■ Extract to read ■
## Data Tokenization and Preprocessing

In [1]:
import pandas as pd
import numpy as np
import datasets

In [2]:
articles = datasets.load_dataset('online_news_popularity_data')

Found cached dataset online_news_popularity_data (/home/leeparkuky/.cache/huggingface/datasets/online_news_popularity_data/online_news_popularity_data/1.0.0/40871d81330db452a45539c72f8cf51048b7f8890bee79b1a6306eb6532df4b2)


  0%|          | 0/1 [00:00<?, ?it/s]

In [3]:
from transformers import AutoTokenizer
ckpt = 'bert-base-uncased'
tokenizer = AutoTokenizer.from_pretrained(ckpt)

In [4]:
def concatenate_fernandes_variables(examples):
    fernandes = [val for key, val in examples.items() if key not in ['title','content','shares','shares_class']]
    fernandes = np.array(fernandes).T.tolist()
    return {'fernandes': fernandes}

In [5]:
articles_concat = articles.map(concatenate_fernandes_variables, batched = True, batch_size = 64, num_proc = 16,
                              remove_columns = [x for x in articles.column_names['train'] if x not in ['title','content','shares','shares_class']] )

Loading cached processed dataset at /home/leeparkuky/.cache/huggingface/datasets/online_news_popularity_data/online_news_popularity_data/1.0.0/40871d81330db452a45539c72f8cf51048b7f8890bee79b1a6306eb6532df4b2/cache-de0dc50a5a27799a_*_of_00016.arrow


### Adding Tokenizer for image, twitter account, web url, and "(Opens in a new tab)"

In [6]:
articles_concat_sample = articles_concat['train'].select(range(10))

In [7]:
tokenizer.add_tokens(['web_link','opens_in_a_new_tab','twitter_acc','imgfile'], False)

4

In [8]:
tokenizer.get_added_vocab()

■ What the task requires ■
Carry on the tokenization and preprocessing notebook, starting right after its final cell.

■ Data provided ■
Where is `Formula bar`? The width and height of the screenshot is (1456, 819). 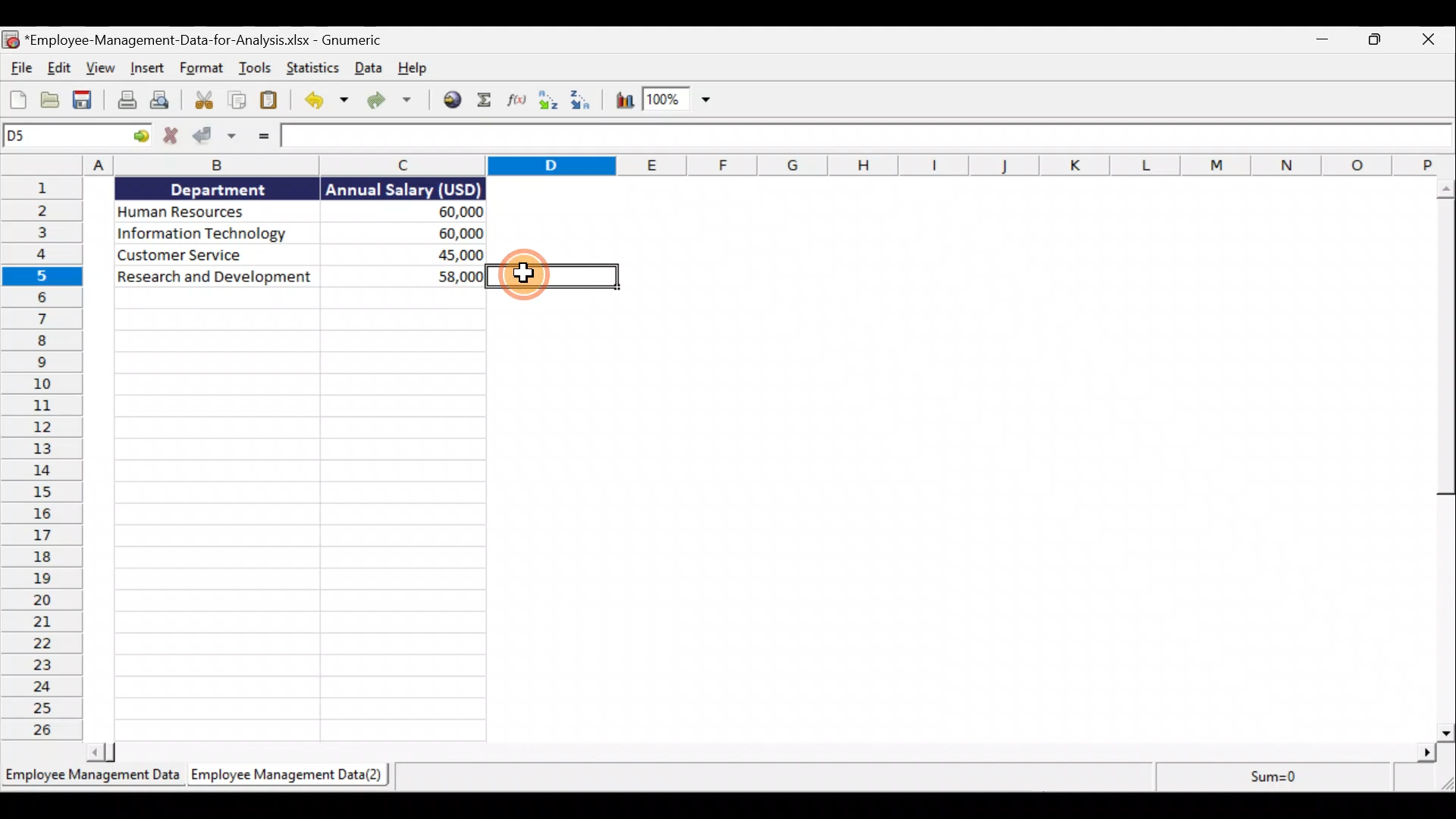
Formula bar is located at coordinates (869, 138).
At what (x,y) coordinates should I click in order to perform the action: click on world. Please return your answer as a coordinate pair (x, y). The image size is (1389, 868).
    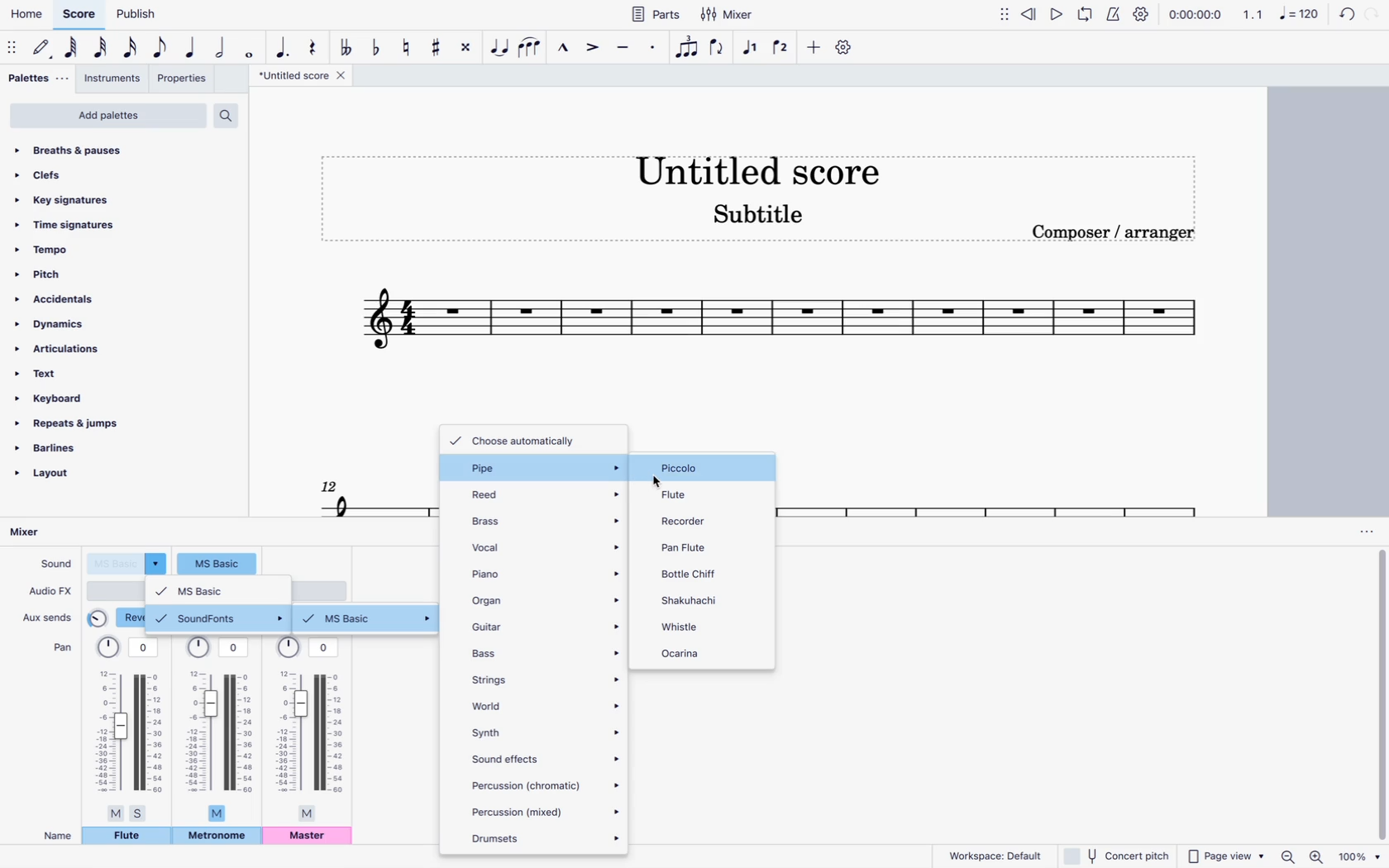
    Looking at the image, I should click on (544, 704).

■ Result for this task ■
{'opens_in_a_new_tab': 30523,
 'web_link': 30522,
 'twitter_acc': 30524,
 'imgfile': 30525}

In [9]:
articles_concat_sample['title']

['Nancy Pelosi Ribs Reporter for Wearing Google Glass',
 "Newt Gingrich's Google Glass Tour Continues With Buzz Aldrin  ",
 'Nokia Slams the iPhone Camera in New Lumia Ad',
 'Obama Overturns Apple Ban and Other News You Need to Know',
 'Obama to Answer Housing Questions in Zillow Roundtable',
 "10 Things 'The O.C.' Taught Us About High School Romance",
 "Hulu Debuts Original Comedy Western Series 'Quick Draw'",
 "The Beginner's Guide to Rdio",
 '4 Ways to Recycle Your Old Gadgets',
 'Watch This Cock Float Through Space']

In [10]:
# Remove "(Opens in a new tab)" -> This may need a special token...
# Remove "http:// ..." or "https:// ... " (often followed by (Opens in a new tab))
# Remove "Image : ...(Opens in a new tab)" and "Image : ...(Opens in a new tab)/Tumblr"
text_sample = (articles_concat_sample['content'][8])

In [11]:
import re


text_sample_re = re.sub('@.+(?=[\(\s])','twitter_acc ', text_sample)
text_sample_re = re.sub('Image:.+(?=\(Opens in a new tab\))','imgfile ', text_sample_re)
text_sample_re = re.sub('.+\.com.*(?=\(Opens in a new tab\))', 'web_link ', text_sample_re)
text_sample_re = re.sub('\(Opens in a new tab\)',' opens_in_a_new_tab', text_sample_re)
text_sample_re = re.sub('http(s)?.+\s',' web_link ', text_sample_re)

In [12]:
{key: val in tokenizer.encode(text_sample_re) for key, val in tokenizer.get_added_vocab().items()}

Token indices sequence length is longer than the specified maximum sequence length for this model (1298 > 512). Running this sequence through the model will result in indexing errors


{'opens_in_a_new_tab': True,
 'web_link': False,
 'twitter_acc': False,
 'imgfile': True}

In [14]:
def clean_content_text(examples):
    content = examples['content']
    def clean_text(text_sample):
        text_sample_re = re.sub('@.+(?=[\(\s])','twitter_acc ', text_sample)
        text_sample_re = re.sub('Image:.+(?=\(Opens in a new tab\))','imgfile ', text_sample_re)
        text_sample_re = re.sub('.+\.com.*(?=\(Opens in a new tab\))', 'web_link ', text_sample_re)
        text_sample_re = re.sub('\(Opens in a new tab\)',' opens_in_a_new_tab', text_sample_re)
        text_sample_re = re.sub('http(s)?.+\s',' web_link ', text_sample_re)
        return text_sample_re
    return {'content': list(map(clean_text, content))}

In [15]:
articles_concat = articles_concat.map(clean_content_text, batched = True)

Loading cached processed dataset at /home/leeparkuky/.cache/huggingface/datasets/online_news_popularity_data/online_news_popularity_data/1.0.0/40871d81330db452a45539c72f8cf51048b7f8890bee79b1a6306eb6532df4b2/cache-8567f7135922307b.arrow


In [16]:
max_length = 0
for text in articles_concat['train']['content']:
    if len(text.split(' '))*2 > max_length:
        N = len(tokenizer.encode(text, add_special_tokens = False))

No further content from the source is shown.